The USSF was also an opportunity for groups to found new organizations or announce recent initiatives; the idea and actual occurrence of the Forums actively compel the building of such alliances. A national network of domestic workers was founded, as well as the above-mentioned Right to the City Alliance, bringing together radical community-based organizations in struggles against gentrification and the neoliberal abandonment/takeover of U.S. cities.
There were some obvious limitations and drawbacks. Many workshop sites were a good distance away from the Civic Center and downtown hotels — this affected attendance at workshops scheduled in the distant venues. While organized labor, especially the Change to Win unions, put up a lot of funding and logistical support, there was little evidence that their memberships were engaged with the Forum beyond a few contingents (par for the course for the progressive labor bureaucracy).
The most defining global political reality – the war on Iraq and broader “war on terror” — were addressed, but not foregrounded or strategically discussed; no united anti-war action or strategy was proposed or endorsed by the Forum, which seems like a missed opportunity.
The notion and structure of the Social Forum themselves do not allow for this deeper level of strategic discussion. The Forums are intentionally non-programmatic. This can be frustrating. We came away from the USSF with some new connections, cherished inspiration and new ideas for work to be done, but with the same unanswered question after attending the World Social Forum in 2005 — “Well, we’ve gathered all these forces and movements together. But what are we going to do?”
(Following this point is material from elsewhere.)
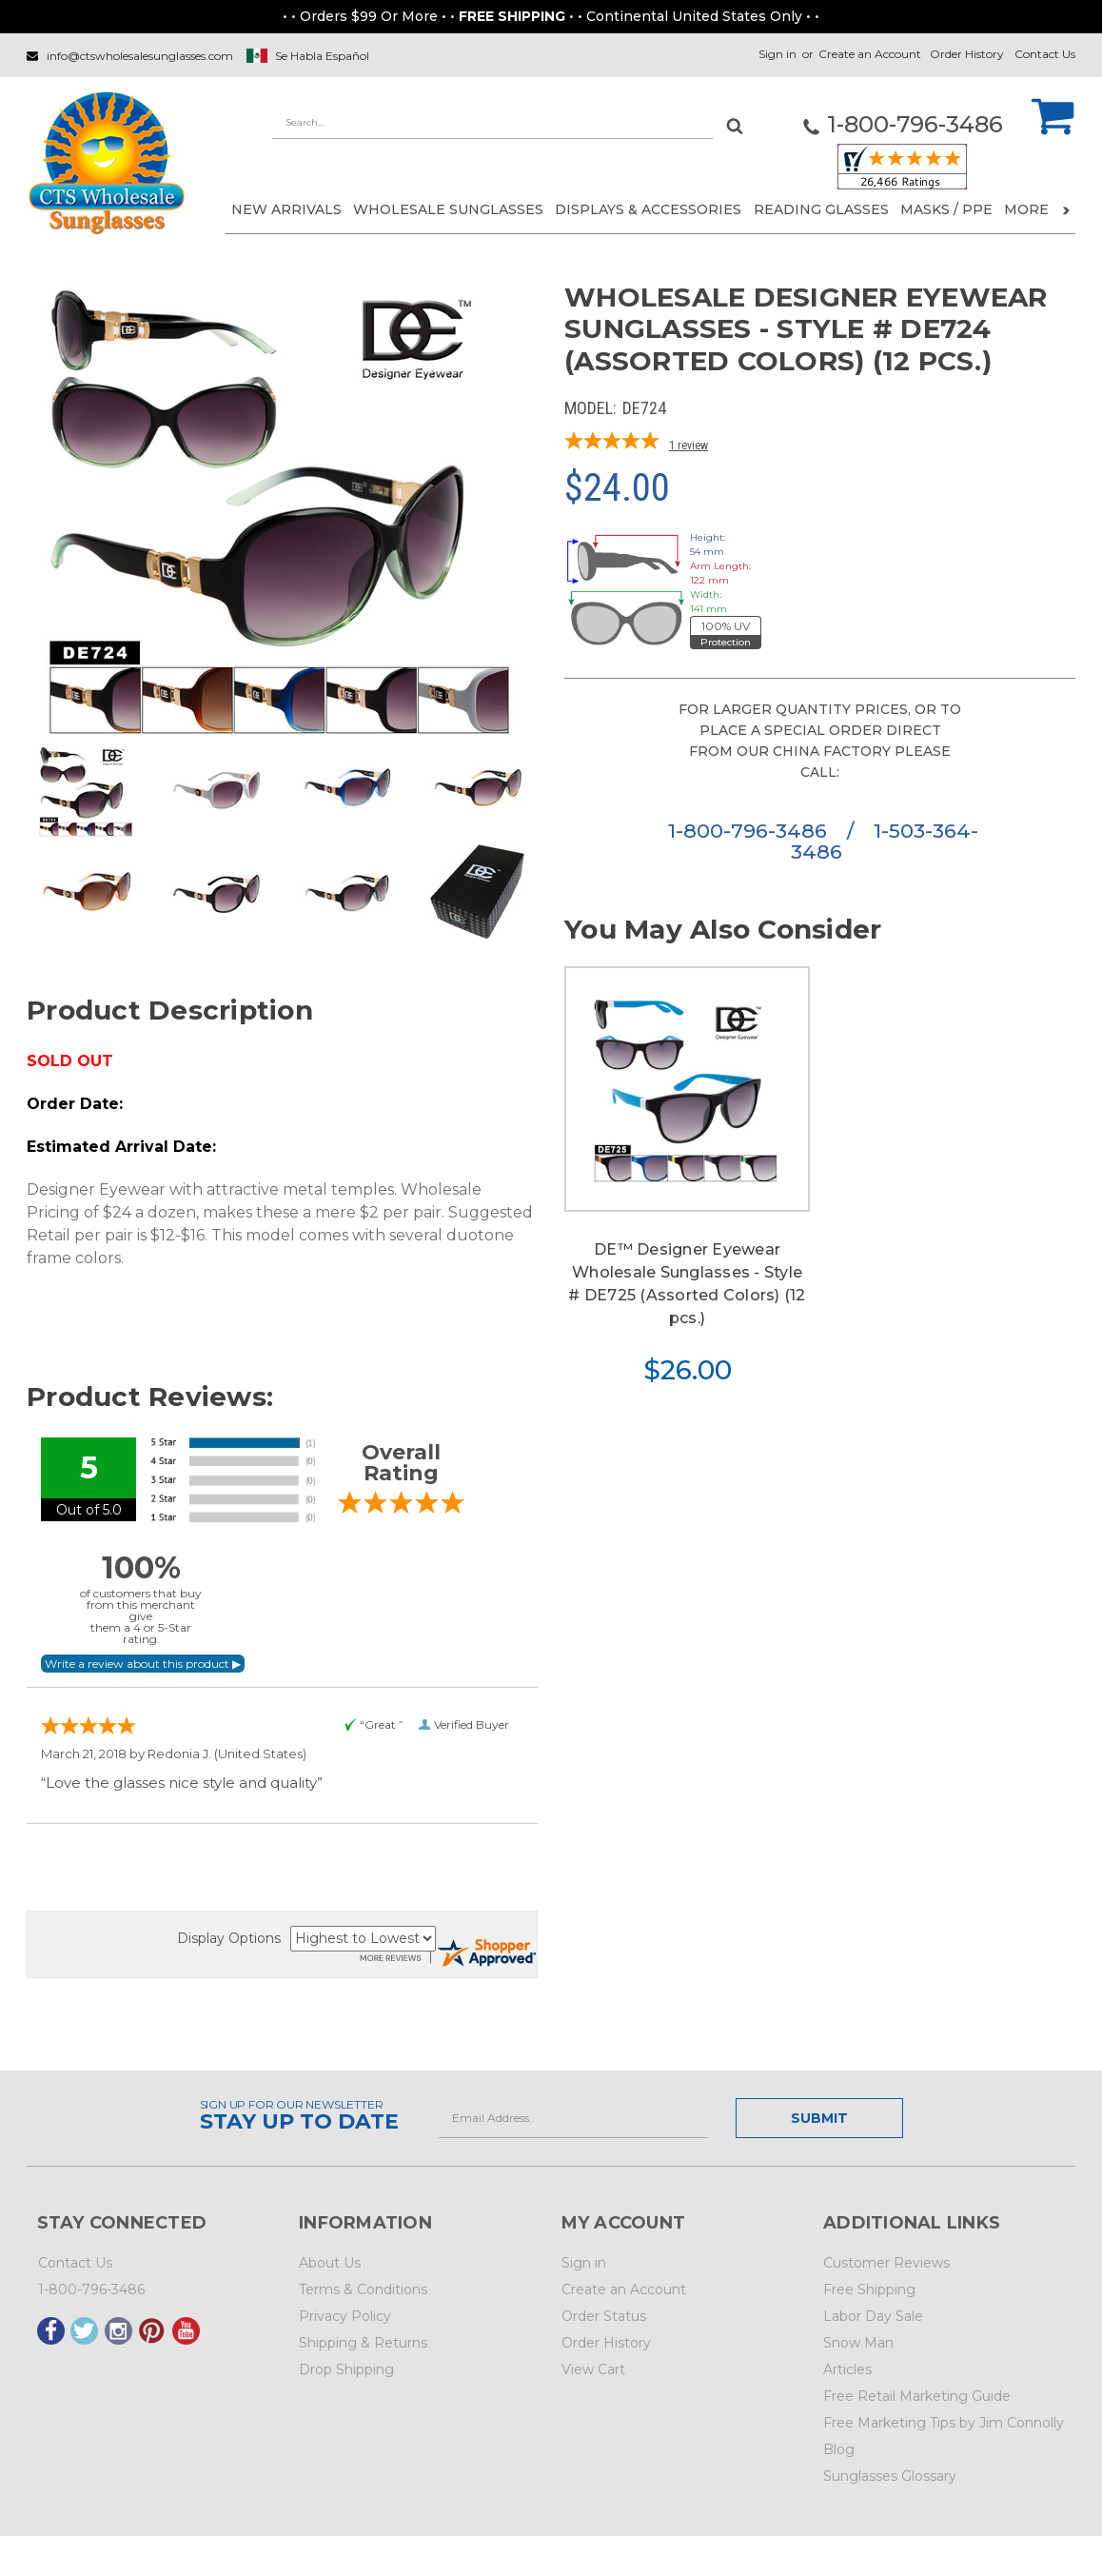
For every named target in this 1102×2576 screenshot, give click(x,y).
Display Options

The USSF did issue a call for a January 26, 2008 international day of action, linking up with actions coming out of the World Social Forum.
The Forums are political fairs — fairs where you can learn a lot, showcase your political work, make a few valuable connections, maybe bring together some united action or network. They are sorely needed spaces for broader discussion and exchange within the Left. We should all participate in building the next USSF — planned for 2010 — and the WSFs, with an understanding of they can and cannot accomplish.